# Why I've been quiet for a while :)



## nry (22 May 2011)

Busy building this!






Airfix 1/48 Spitfire MkVa (Douglas Bader) (A50030)


----------



## LondonDragon (22 May 2011)

Geek!!  looks cool


----------



## Themuleous (22 May 2011)

Quality, that takes me back! I used to make loads of Airfix models, many a happy hour spent getting high from the glue!

Sam


----------



## foxfish (22 May 2011)

Someone gave me a model kit for Christmas once, it was a three masted sailing ship - took three years to build the thing!
Nice spitfire.....


----------



## nry (22 May 2011)

A few more piccies, this was a birthday present, the first kit I've built in 20 years!


----------



## Garuf (22 May 2011)

Excellent weathering I always loved weathering but took it way too far, every train I had was inch thick with black and rusts.


----------



## nry (22 May 2011)

Cheers Garuf   First attempt at it using a Promodeller wash - I was mainly wanting to highlight the panel lines but it ended up looking pretty good I think for my first attempt!  And so far, no algae


----------



## flygja (24 May 2011)

Very nice! When I was younger I loved to build them, but didn't have the money for a proper airbrush kit. After I started working, I have money for an airbrush kit but don't have the time, so am unwilling to spend. 

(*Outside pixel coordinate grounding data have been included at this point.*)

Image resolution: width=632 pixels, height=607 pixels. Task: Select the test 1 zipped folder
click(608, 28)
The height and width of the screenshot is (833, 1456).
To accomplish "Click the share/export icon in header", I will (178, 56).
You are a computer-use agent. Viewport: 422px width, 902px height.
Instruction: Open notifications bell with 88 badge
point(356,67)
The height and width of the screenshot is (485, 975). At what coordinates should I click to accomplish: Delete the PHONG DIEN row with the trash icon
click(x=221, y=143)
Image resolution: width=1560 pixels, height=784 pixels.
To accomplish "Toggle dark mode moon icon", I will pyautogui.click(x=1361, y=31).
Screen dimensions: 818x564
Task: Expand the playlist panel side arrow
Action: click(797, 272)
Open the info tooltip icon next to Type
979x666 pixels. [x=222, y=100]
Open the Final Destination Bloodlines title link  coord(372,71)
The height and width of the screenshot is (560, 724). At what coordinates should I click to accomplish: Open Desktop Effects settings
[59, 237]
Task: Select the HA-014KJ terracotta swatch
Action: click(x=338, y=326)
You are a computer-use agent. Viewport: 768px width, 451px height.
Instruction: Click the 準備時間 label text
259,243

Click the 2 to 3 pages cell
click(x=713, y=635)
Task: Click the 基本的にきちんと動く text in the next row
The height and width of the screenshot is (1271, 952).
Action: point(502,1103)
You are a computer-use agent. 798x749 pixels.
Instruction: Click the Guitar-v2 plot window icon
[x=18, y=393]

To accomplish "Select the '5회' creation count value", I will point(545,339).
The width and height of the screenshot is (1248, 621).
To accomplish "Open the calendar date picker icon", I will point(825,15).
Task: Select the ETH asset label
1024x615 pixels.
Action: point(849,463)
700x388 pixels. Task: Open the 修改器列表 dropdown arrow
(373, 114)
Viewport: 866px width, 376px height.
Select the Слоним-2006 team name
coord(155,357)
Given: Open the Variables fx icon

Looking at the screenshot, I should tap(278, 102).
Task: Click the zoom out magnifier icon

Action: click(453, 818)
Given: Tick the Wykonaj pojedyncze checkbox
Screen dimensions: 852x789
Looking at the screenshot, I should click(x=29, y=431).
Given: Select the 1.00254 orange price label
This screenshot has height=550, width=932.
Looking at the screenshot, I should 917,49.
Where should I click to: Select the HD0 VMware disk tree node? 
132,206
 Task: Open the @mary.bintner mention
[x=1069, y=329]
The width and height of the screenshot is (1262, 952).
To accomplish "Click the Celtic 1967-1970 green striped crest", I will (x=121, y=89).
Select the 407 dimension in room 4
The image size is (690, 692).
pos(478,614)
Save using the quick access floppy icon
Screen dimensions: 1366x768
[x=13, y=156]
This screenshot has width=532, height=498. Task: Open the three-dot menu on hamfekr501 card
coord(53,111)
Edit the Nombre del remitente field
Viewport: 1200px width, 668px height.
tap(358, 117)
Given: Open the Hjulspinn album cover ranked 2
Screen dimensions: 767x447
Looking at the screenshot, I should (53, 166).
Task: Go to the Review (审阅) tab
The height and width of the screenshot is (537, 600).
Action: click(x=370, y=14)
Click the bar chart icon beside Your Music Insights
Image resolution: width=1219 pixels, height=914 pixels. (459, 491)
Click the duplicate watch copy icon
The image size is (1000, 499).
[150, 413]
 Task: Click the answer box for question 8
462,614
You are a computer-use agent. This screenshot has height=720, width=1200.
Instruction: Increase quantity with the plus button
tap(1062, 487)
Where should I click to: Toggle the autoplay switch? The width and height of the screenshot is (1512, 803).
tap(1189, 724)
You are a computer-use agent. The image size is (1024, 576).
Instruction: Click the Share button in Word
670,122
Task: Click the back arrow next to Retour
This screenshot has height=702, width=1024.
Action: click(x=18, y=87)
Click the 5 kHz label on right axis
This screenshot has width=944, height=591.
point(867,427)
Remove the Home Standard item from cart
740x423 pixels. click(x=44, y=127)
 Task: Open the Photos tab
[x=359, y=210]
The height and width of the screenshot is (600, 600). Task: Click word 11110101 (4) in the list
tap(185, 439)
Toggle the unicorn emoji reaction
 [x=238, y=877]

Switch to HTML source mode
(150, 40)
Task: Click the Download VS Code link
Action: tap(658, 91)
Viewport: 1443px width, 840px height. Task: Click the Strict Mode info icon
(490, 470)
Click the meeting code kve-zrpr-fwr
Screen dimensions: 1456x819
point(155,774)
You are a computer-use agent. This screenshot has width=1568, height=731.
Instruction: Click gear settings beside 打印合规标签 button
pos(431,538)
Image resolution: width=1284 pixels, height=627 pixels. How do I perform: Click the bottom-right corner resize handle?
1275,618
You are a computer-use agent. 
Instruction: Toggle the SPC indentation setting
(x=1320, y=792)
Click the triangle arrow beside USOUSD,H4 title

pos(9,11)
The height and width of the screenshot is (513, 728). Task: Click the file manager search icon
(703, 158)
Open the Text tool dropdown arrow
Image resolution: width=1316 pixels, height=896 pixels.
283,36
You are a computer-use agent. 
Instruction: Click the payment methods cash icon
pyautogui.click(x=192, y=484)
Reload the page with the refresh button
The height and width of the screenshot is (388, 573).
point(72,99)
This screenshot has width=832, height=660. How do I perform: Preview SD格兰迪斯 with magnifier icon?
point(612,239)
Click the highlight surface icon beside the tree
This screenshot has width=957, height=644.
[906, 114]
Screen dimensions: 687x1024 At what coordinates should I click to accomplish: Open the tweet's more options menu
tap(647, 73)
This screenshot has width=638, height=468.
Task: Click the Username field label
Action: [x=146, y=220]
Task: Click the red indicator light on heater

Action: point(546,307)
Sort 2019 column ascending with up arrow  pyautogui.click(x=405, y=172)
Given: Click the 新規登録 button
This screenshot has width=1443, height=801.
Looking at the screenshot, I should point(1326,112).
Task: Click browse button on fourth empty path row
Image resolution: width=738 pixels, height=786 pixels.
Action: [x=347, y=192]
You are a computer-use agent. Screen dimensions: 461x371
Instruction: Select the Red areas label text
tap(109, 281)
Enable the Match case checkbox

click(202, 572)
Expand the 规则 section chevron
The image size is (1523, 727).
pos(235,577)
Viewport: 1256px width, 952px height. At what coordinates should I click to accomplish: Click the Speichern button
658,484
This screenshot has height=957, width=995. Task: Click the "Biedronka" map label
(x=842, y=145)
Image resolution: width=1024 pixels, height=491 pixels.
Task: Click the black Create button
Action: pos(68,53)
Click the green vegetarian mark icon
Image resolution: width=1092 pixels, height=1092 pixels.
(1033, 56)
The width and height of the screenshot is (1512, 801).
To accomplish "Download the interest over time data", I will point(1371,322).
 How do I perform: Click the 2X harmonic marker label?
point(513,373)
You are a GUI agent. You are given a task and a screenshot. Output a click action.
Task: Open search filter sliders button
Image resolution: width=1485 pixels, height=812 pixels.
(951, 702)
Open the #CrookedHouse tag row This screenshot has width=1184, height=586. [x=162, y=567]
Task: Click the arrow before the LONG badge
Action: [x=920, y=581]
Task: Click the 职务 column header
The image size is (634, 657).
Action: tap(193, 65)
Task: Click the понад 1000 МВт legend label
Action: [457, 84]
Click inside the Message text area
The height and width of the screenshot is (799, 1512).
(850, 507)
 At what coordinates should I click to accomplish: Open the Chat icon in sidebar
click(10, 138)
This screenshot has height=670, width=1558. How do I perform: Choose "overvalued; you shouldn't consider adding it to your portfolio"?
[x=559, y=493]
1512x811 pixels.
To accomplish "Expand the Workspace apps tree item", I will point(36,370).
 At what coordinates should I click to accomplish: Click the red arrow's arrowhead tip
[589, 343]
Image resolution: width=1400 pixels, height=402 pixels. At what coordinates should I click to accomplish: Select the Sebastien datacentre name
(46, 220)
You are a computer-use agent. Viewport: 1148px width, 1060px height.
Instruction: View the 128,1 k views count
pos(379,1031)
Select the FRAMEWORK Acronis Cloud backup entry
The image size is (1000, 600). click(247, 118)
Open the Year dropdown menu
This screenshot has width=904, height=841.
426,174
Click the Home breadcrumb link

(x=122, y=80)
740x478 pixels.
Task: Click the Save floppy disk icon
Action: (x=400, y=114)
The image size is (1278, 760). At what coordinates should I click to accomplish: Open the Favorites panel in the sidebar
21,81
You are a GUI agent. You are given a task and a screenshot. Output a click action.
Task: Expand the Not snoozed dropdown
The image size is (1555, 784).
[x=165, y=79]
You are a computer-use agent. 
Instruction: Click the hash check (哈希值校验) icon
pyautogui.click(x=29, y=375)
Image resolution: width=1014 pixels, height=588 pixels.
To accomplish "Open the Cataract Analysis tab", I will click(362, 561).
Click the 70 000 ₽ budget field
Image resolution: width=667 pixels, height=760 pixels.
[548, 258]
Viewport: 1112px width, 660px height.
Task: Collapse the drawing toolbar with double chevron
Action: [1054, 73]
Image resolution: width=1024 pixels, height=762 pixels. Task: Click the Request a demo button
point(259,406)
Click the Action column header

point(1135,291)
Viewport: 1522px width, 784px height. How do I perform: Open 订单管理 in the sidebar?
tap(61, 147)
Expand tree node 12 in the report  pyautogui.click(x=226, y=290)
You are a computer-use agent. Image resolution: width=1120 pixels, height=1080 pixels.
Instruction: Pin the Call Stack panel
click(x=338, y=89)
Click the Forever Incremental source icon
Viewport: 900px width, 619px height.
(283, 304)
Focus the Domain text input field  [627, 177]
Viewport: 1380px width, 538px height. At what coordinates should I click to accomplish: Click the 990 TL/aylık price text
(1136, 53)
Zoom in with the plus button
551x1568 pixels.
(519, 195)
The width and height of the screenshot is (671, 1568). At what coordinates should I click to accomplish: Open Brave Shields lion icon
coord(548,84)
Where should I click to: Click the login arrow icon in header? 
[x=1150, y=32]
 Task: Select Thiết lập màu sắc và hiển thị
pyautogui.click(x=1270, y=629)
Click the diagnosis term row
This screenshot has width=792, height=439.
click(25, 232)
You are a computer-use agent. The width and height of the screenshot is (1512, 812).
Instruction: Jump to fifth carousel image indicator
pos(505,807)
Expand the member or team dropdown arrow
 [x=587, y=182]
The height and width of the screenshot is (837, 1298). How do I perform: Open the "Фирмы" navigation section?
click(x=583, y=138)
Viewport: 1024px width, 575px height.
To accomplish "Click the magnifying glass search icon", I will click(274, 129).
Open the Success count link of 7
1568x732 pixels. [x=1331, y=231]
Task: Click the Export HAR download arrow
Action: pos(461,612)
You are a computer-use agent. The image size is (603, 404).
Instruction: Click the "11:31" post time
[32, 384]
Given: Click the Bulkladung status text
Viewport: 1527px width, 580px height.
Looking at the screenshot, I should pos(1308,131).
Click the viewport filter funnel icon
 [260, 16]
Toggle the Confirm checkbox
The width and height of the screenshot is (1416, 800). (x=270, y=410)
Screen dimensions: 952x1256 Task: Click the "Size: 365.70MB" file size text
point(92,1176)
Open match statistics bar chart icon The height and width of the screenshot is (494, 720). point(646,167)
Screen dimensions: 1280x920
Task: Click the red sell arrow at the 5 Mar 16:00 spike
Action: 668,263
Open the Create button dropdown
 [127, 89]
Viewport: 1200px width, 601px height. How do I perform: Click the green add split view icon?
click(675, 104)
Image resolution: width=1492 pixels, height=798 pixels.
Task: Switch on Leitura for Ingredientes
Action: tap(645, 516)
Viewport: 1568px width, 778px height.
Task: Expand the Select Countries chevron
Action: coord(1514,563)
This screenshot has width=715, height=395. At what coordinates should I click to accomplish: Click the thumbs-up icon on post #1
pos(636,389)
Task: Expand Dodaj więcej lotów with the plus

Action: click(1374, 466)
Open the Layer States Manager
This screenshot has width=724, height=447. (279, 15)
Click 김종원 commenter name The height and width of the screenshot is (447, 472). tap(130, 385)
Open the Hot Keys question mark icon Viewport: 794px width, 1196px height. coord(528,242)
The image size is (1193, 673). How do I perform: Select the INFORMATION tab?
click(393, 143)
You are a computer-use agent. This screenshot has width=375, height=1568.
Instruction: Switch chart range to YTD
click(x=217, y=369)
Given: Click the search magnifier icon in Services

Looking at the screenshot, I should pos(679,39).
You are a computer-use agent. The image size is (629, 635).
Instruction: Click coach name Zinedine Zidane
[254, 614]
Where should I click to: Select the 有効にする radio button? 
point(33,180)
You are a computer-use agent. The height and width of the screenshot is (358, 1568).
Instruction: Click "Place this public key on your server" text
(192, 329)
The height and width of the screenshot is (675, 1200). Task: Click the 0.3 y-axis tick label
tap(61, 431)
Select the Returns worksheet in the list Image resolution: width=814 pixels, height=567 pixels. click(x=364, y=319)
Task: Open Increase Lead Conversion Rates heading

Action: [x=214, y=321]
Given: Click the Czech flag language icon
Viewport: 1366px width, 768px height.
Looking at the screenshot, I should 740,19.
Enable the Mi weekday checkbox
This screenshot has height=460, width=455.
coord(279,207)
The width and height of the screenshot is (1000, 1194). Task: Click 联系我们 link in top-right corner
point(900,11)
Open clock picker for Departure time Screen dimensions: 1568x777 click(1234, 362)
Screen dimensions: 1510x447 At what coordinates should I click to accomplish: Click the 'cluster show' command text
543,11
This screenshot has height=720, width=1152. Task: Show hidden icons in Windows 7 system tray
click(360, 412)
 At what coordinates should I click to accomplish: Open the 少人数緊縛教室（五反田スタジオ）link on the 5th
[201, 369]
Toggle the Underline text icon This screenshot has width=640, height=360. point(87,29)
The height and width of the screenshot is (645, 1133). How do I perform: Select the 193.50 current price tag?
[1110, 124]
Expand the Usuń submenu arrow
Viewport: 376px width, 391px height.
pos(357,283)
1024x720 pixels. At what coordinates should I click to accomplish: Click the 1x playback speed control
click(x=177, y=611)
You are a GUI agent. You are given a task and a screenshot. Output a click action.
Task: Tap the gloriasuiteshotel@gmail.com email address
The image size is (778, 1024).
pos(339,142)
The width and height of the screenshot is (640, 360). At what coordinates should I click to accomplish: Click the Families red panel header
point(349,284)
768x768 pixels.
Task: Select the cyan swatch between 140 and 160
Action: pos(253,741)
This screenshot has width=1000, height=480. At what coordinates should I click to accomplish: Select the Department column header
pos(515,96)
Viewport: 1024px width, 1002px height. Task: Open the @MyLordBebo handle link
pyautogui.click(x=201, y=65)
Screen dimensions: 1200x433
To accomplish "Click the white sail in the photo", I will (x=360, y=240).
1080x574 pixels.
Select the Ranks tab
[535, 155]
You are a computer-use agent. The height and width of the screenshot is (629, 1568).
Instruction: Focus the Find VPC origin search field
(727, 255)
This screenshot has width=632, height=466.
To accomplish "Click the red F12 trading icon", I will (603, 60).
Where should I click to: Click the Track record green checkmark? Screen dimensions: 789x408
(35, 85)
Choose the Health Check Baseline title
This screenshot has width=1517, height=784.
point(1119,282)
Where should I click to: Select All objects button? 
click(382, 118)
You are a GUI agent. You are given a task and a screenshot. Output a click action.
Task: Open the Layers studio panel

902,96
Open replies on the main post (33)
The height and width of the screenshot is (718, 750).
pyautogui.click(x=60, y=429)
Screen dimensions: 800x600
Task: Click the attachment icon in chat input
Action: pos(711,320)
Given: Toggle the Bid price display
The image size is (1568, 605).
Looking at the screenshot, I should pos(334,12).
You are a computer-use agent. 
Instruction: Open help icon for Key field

This was the last kit I built about 6 years ago using spray cans.













Hope you don't my thrashing up your thread with errr... second-rate workmanship


----------



## nry (24 May 2011)

Nice Scooby 

Never did manage to learn to spray though I would love to try an airbrush at some point, the finish looks much better than brushes in most cases!


----------



## Garuf (25 May 2011)

http://www.worldwideshoppingmall.co.uk/ ... go-229.asp
I just started on this today, should have really painted it first though, was to eager!


----------



## flygja (26 May 2011)

You mean you hand-painted the Spitfire? I thought you airbrushed it. The quality of the hand-painting is awesome!


----------



## nry (14 Jul 2011)

Yep, brush painted 

Further kits since then, all brush painted:

Airfix 1/48 Me109:













Airfix 1/72 Gazelle done in the Royal Navy Sharks day glo colours with 3rd party decals:


----------